* EXERCISE DETAILS
Search term "filter": copy each line of the data containing it.

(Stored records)
______________________________
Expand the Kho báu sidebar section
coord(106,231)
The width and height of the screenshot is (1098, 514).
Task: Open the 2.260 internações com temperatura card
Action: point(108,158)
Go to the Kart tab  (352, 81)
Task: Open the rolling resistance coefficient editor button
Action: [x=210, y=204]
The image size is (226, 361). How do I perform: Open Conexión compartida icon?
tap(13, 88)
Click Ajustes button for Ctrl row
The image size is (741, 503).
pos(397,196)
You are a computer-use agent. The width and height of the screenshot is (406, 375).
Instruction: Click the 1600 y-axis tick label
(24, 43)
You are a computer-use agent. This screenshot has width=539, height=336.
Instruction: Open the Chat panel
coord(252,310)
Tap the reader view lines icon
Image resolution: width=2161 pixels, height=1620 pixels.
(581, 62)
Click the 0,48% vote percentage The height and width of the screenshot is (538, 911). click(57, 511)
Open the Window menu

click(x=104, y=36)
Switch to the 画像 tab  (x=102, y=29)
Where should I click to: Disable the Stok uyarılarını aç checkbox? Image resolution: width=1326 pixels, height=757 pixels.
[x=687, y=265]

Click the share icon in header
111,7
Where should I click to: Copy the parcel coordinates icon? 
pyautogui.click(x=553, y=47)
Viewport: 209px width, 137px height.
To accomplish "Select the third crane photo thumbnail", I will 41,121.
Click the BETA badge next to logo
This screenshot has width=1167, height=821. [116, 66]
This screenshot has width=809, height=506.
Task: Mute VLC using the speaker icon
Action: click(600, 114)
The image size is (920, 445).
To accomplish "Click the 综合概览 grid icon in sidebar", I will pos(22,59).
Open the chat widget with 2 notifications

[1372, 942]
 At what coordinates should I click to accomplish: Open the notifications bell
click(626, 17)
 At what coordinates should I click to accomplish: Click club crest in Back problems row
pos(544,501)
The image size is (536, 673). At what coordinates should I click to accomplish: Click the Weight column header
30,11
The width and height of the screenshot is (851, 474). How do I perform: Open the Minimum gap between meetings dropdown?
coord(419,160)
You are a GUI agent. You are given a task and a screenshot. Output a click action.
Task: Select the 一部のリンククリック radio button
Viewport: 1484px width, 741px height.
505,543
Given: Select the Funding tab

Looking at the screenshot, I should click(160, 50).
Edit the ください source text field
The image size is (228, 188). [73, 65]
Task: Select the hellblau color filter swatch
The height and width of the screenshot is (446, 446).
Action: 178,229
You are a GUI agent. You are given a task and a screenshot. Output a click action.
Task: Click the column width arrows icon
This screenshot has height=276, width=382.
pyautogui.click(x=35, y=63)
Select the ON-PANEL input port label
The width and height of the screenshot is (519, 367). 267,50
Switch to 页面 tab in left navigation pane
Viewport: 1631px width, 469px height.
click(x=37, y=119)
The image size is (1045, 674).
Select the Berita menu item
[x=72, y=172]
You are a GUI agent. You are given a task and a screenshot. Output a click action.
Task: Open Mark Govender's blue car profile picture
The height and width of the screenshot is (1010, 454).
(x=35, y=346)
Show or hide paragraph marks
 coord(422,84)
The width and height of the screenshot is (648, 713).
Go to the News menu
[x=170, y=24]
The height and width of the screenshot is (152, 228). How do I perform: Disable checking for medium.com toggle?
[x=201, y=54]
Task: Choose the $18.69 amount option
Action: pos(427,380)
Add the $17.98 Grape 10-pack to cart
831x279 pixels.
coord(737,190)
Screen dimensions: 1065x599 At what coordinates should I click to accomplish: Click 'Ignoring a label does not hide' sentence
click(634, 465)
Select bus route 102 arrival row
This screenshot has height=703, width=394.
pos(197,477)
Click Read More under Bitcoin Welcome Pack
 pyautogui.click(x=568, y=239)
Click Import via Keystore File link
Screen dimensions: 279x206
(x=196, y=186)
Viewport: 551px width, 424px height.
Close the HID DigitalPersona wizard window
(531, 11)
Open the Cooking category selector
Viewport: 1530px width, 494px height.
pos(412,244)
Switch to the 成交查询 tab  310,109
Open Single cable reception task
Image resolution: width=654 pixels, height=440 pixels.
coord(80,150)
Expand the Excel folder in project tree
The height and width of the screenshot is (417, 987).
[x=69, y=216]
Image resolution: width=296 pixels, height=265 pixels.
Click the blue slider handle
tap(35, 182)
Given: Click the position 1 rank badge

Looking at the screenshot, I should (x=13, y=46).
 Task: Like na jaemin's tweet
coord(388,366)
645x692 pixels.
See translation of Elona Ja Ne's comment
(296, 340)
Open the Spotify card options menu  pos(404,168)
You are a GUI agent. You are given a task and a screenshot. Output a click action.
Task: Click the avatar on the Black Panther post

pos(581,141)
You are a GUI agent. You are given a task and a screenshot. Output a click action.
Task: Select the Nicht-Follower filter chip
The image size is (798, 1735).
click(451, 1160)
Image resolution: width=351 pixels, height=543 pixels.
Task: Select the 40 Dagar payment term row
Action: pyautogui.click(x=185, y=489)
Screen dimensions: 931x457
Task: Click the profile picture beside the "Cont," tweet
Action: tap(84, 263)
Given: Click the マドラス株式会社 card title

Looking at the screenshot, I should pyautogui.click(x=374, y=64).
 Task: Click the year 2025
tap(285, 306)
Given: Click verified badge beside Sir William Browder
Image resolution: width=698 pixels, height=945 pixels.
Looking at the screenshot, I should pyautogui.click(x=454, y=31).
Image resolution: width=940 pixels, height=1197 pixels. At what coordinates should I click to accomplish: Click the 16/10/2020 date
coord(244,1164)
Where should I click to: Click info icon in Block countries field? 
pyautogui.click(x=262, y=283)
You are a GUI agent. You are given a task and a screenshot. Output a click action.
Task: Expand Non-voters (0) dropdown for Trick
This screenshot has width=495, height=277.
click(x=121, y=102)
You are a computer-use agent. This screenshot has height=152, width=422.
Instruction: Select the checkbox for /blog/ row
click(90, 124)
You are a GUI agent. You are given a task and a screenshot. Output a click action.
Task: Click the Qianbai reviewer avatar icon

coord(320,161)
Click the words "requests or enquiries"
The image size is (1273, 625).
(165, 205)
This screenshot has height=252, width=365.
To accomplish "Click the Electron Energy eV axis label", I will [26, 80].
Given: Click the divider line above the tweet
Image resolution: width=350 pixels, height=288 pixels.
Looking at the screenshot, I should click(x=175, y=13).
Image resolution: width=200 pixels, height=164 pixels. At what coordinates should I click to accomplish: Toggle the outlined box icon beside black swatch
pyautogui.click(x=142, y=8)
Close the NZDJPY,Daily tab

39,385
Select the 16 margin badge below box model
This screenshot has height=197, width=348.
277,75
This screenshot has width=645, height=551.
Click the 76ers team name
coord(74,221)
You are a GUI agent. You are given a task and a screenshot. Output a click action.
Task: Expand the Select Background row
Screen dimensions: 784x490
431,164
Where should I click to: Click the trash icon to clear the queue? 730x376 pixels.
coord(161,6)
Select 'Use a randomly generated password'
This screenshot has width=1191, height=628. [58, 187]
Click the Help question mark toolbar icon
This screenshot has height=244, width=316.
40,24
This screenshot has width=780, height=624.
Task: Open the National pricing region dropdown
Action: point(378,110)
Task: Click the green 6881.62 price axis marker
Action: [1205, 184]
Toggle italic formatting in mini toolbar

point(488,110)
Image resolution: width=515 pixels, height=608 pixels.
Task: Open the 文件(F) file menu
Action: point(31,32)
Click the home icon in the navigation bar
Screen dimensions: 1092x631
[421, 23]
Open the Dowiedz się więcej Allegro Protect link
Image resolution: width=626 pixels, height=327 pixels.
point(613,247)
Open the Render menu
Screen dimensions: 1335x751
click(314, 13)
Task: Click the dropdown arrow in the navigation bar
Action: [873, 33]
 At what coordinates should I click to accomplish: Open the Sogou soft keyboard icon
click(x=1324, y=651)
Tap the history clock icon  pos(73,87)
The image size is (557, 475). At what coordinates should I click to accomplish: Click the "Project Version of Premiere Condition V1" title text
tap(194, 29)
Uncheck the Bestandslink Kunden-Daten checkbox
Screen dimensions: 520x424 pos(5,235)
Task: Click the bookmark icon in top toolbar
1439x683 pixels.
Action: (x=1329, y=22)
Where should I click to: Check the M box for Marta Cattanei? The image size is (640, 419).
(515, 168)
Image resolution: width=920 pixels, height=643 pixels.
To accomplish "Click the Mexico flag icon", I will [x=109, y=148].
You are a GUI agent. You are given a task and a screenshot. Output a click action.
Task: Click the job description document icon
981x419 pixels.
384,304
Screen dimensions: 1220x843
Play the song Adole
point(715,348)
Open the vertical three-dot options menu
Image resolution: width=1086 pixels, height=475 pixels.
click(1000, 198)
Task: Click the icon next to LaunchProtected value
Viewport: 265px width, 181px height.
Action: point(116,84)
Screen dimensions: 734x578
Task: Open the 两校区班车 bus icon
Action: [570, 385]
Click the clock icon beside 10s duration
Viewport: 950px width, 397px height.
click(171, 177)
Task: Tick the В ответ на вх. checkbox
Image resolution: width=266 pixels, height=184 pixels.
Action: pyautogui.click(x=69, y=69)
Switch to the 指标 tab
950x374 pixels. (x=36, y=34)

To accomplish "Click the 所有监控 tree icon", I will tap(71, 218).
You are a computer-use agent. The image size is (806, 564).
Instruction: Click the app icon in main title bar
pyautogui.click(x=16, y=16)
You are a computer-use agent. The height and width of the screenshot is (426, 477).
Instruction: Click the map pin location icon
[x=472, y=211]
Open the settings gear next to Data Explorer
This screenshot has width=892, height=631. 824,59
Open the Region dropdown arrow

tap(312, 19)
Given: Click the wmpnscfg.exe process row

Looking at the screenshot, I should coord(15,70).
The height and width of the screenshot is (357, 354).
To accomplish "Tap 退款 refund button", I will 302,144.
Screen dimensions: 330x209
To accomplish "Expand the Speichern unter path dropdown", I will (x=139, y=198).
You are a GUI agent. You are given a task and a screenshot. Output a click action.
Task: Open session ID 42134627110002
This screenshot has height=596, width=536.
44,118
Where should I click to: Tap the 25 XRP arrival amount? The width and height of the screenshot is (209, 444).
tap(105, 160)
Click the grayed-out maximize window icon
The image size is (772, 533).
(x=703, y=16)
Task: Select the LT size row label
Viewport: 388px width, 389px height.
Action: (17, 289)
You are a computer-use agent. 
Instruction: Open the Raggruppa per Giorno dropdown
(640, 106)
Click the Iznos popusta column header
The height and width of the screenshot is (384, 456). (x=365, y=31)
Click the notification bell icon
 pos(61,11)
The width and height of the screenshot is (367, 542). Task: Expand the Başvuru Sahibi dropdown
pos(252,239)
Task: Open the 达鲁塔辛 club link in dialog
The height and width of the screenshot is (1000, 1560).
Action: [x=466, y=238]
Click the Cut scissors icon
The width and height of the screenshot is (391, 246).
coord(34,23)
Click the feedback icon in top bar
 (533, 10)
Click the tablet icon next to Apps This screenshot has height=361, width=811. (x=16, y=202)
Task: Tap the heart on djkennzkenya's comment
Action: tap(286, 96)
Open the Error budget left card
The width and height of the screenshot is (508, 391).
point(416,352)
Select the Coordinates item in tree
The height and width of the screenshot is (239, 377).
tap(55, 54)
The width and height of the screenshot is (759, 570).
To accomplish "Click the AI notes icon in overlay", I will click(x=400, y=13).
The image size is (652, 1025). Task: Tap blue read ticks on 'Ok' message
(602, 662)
______________________________
* EXERCISE RESULT
Task: Select the hellblau color filter swatch
Task: Select the Nicht-Follower filter chip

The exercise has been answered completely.